Is now a good time to change careers? More workers are feeling good about it

In an exclusive ‘Fast Company’-Harris Poll, 59% of middle-income workers said they’re thinking about changing jobs. Remote work continues to be a draw.

By LYDIA DISHMAN | Fast Company | Feb 23, 2021

Last year changed everything for workplaces across America. But now that 2020 is finally behind us, changes are still afoot. They’re just more self-directed.

A new survey conducted by Harris Poll exclusively for Fast Company found that the majority (52%) of U.S. workers are considering a job change this year, and as many as 44% have actual plans in place to make the leap.

As for who’s contemplating a job hop, the most likely candidates were those whose annual household income is between $50,000 and $75,000 (the middle-income bracket). Fifty-nine percent of those individuals said they’ve thought about making a switch.

Prior to the pandemic in 2018, 51% of workers were planning to change jobs that year according to data from Statista.
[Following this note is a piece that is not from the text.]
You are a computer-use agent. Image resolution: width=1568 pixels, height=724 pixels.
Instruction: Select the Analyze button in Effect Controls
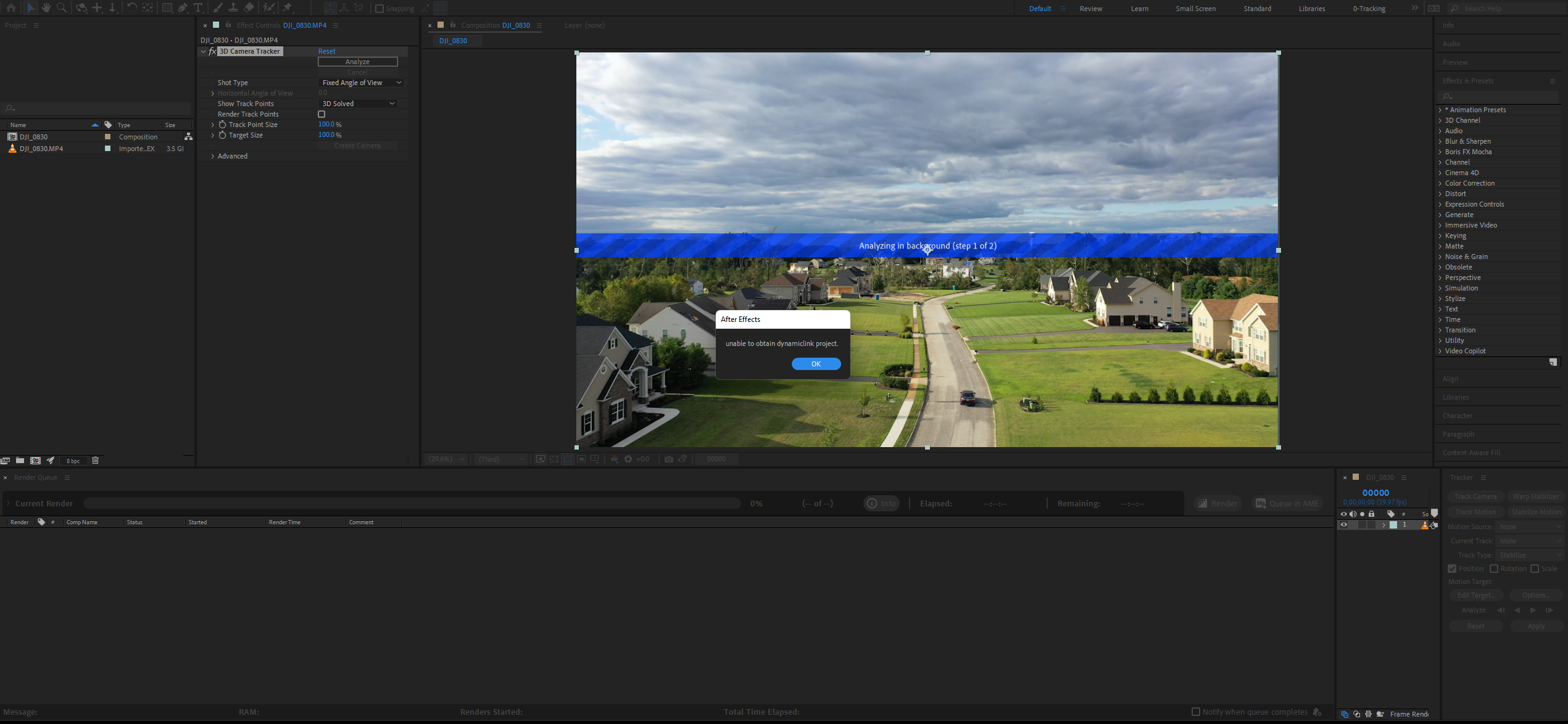[358, 61]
But the poll indicated that even more managers and highly skilled workers are prepared to change jobs. Close to half (48%) of six-figure salaried workers are plotting their switches and as many as 66% of them are feeling more confident about their decision to change jobs than they did six months ago. Across the board, 21% of workers surveyed felt there were “better opportunities available to [them] at other companies.”

And those opportunities aren’t just found in steps up the corporate ladder. As the jobs market continues to rebound, it’s safe to say that the great remote work experiment thrust upon many American workers last March has changed perceptions about where they want to work. Flexibility is in high demand for workers looking for new positions.

Remote work and work-from-home options are valued by 68% of currently employed workers, and 43% of women asserted that these options are “very important,” versus 33% of men. Eighteen percent of workers said they’d prefer to have more flexible hours in a new job.